Emerging from the pandemic: The changing role of the CFO

The idea of leading a private equity firm’s portfolio company can seem attractive to many experienced CFOs. In some cases, this may involve reviving ailing companies. In many instances, however, the CFO will be controlling costs and improving operations.

Now more than ever, it is the role of the CFO to be technically focused, commercially driven and agile in their decision making.

As CEOs look to create a high-performing senior leadership team, they see the biggest value being the strategic insight of their CFO and they view this relationship as being fundamental to the success of the business.

According to the McKinsey Digital Transformation Report 2020, digital tech in the health and social world has sped up by 7 years due to the Covid-19 pandemic. Such digital transformation has allowed finance chiefs to deliver far more strategic input to the business. The most sought-after CFOs have a collaborative and can-do attitude in supporting activities to create the conditions for success whilst understanding how value can be created within the business.

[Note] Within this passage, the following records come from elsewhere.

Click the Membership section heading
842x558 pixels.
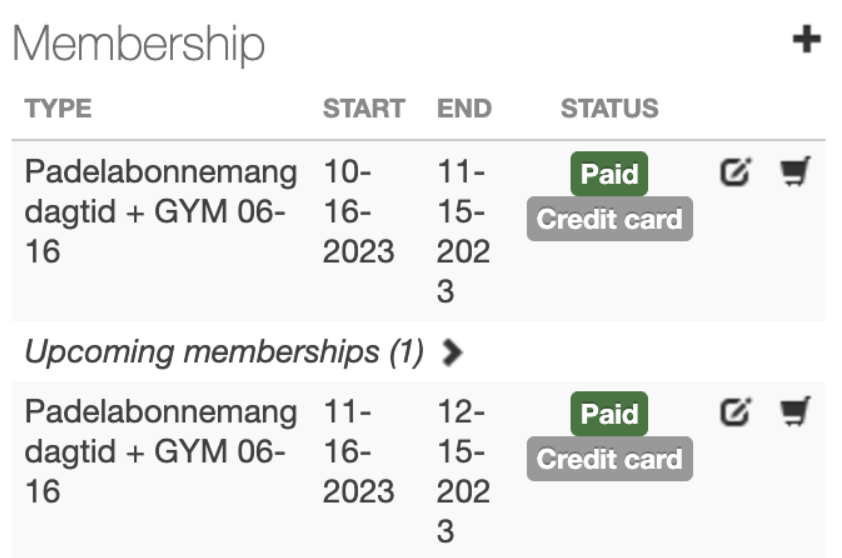click(139, 44)
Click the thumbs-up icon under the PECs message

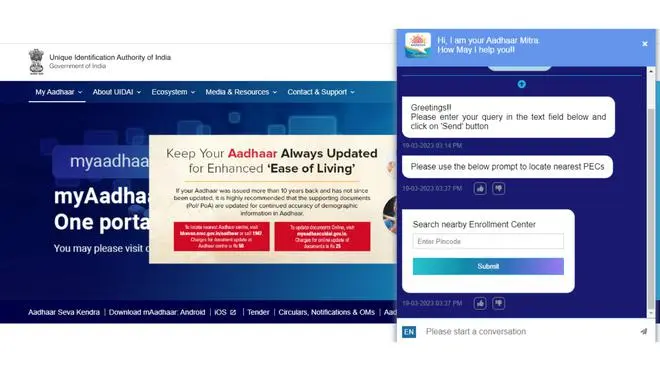tap(480, 189)
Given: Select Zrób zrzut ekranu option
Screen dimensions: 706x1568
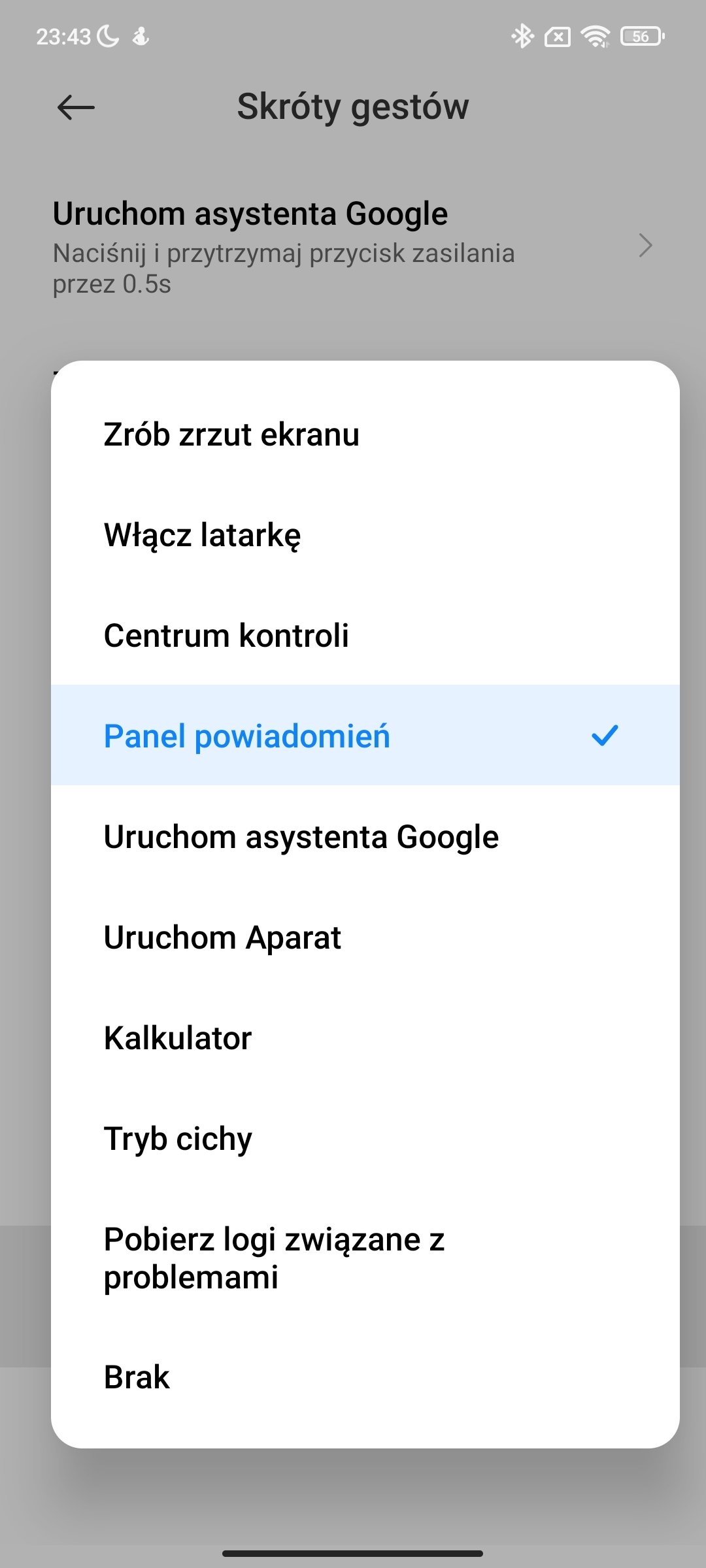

The emphasis on a CFO’s strategy, leadership and influencing skills are being sought alongside their traditional technical ability in finance, which in many cases are taken as read. The CFO has a broader role to play across the business where performance is now being measured against people, profit and purpose and this is where technology has provided up to date commercial insight to ensure agility in decision making.

It is an exciting time for CFOs and we see them focusing more on the following:

  • Stakeholder and investor management, rather than pure reporting and safeguarding
  • Business strategy formation, validation and execution
  • Growth optimisation rather than historic-based cost control
  • Measurement and commentary on all aspects of the strategic directives of the organisation
  • Forward insight rather than retrospective reporting

As a concluding comment, in order to maximise their input into the strategy, it is imperative that the CFO has well-honed interpersonal skills and world-class internal collaboration so as to drive change at all levels across the business – something many do not associate traditionally with the CFO.